=== Section Start ===

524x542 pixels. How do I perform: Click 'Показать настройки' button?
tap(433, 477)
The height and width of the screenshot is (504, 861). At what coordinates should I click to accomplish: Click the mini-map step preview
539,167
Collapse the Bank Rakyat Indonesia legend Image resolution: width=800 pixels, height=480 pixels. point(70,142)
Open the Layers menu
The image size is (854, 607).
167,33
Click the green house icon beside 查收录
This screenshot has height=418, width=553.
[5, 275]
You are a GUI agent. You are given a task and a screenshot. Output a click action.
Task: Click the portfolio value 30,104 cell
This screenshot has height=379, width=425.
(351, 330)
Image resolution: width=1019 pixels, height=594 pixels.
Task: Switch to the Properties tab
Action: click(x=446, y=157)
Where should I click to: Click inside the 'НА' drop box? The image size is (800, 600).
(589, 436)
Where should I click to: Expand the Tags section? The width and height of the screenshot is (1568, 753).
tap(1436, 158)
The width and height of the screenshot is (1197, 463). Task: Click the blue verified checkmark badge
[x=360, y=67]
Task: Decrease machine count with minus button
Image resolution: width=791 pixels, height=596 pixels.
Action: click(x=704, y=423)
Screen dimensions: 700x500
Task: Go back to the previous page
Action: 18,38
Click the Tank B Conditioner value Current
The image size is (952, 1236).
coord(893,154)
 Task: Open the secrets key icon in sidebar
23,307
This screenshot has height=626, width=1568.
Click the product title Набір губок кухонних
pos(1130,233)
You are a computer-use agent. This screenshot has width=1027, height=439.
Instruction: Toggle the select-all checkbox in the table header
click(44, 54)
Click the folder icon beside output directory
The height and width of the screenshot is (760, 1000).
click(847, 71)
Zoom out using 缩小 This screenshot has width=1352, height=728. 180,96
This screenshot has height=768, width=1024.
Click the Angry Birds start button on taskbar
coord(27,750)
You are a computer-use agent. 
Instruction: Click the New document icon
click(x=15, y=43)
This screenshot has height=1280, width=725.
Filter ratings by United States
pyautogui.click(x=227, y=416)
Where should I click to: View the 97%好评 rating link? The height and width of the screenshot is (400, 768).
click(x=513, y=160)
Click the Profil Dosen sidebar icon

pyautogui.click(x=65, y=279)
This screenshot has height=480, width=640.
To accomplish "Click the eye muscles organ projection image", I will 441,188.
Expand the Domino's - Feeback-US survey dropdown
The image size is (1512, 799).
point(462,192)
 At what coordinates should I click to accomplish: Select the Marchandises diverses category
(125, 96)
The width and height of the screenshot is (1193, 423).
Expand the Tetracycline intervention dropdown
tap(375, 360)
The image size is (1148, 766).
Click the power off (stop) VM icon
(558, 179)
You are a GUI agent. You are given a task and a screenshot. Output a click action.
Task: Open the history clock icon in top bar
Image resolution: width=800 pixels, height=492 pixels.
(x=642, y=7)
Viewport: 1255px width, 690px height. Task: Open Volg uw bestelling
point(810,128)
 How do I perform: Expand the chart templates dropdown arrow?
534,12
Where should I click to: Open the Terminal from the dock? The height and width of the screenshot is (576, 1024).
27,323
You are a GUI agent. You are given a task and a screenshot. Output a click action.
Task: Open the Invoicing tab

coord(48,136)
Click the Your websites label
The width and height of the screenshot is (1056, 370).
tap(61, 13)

=== Section End ===

ABOUT THIS EXERCISE -
For this exercise, write out all of the data exactly.

SOLVED EXERCISE -
524x542 pixels. How do I perform: Click 'Показать настройки' button?
tap(433, 477)
The height and width of the screenshot is (504, 861). At what coordinates should I click to accomplish: Click the mini-map step preview
539,167
Collapse the Bank Rakyat Indonesia legend Image resolution: width=800 pixels, height=480 pixels. point(70,142)
Open the Layers menu
The image size is (854, 607).
167,33
Click the green house icon beside 查收录
This screenshot has height=418, width=553.
[5, 275]
You are a GUI agent. You are given a task and a screenshot. Output a click action.
Task: Click the portfolio value 30,104 cell
This screenshot has height=379, width=425.
(351, 330)
Image resolution: width=1019 pixels, height=594 pixels.
Task: Switch to the Properties tab
Action: click(x=446, y=157)
Where should I click to: Click inside the 'НА' drop box? The image size is (800, 600).
(589, 436)
Where should I click to: Expand the Tags section? The width and height of the screenshot is (1568, 753).
tap(1436, 158)
The width and height of the screenshot is (1197, 463). Task: Click the blue verified checkmark badge
[x=360, y=67]
Task: Decrease machine count with minus button
Image resolution: width=791 pixels, height=596 pixels.
Action: click(x=704, y=423)
Screen dimensions: 700x500
Task: Go back to the previous page
Action: 18,38
Click the Tank B Conditioner value Current
The image size is (952, 1236).
coord(893,154)
 Task: Open the secrets key icon in sidebar
23,307
This screenshot has height=626, width=1568.
Click the product title Набір губок кухонних
pos(1130,233)
You are a computer-use agent. This screenshot has width=1027, height=439.
Instruction: Toggle the select-all checkbox in the table header
click(44, 54)
Click the folder icon beside output directory
The height and width of the screenshot is (760, 1000).
click(847, 71)
Zoom out using 缩小 This screenshot has width=1352, height=728. 180,96
This screenshot has height=768, width=1024.
Click the Angry Birds start button on taskbar
coord(27,750)
You are a computer-use agent. 
Instruction: Click the New document icon
click(x=15, y=43)
This screenshot has height=1280, width=725.
Filter ratings by United States
pyautogui.click(x=227, y=416)
Where should I click to: View the 97%好评 rating link? The height and width of the screenshot is (400, 768).
click(x=513, y=160)
Click the Profil Dosen sidebar icon

pyautogui.click(x=65, y=279)
This screenshot has height=480, width=640.
To accomplish "Click the eye muscles organ projection image", I will 441,188.
Expand the Domino's - Feeback-US survey dropdown
The image size is (1512, 799).
point(462,192)
 At what coordinates should I click to accomplish: Select the Marchandises diverses category
(125, 96)
The width and height of the screenshot is (1193, 423).
Expand the Tetracycline intervention dropdown
tap(375, 360)
The image size is (1148, 766).
Click the power off (stop) VM icon
(558, 179)
You are a GUI agent. You are given a task and a screenshot. Output a click action.
Task: Open the history clock icon in top bar
Image resolution: width=800 pixels, height=492 pixels.
(x=642, y=7)
Viewport: 1255px width, 690px height. Task: Open Volg uw bestelling
point(810,128)
 How do I perform: Expand the chart templates dropdown arrow?
534,12
Where should I click to: Open the Terminal from the dock? The height and width of the screenshot is (576, 1024).
27,323
You are a GUI agent. You are given a task and a screenshot. Output a click action.
Task: Open the Invoicing tab

coord(48,136)
Click the Your websites label
The width and height of the screenshot is (1056, 370).
tap(61, 13)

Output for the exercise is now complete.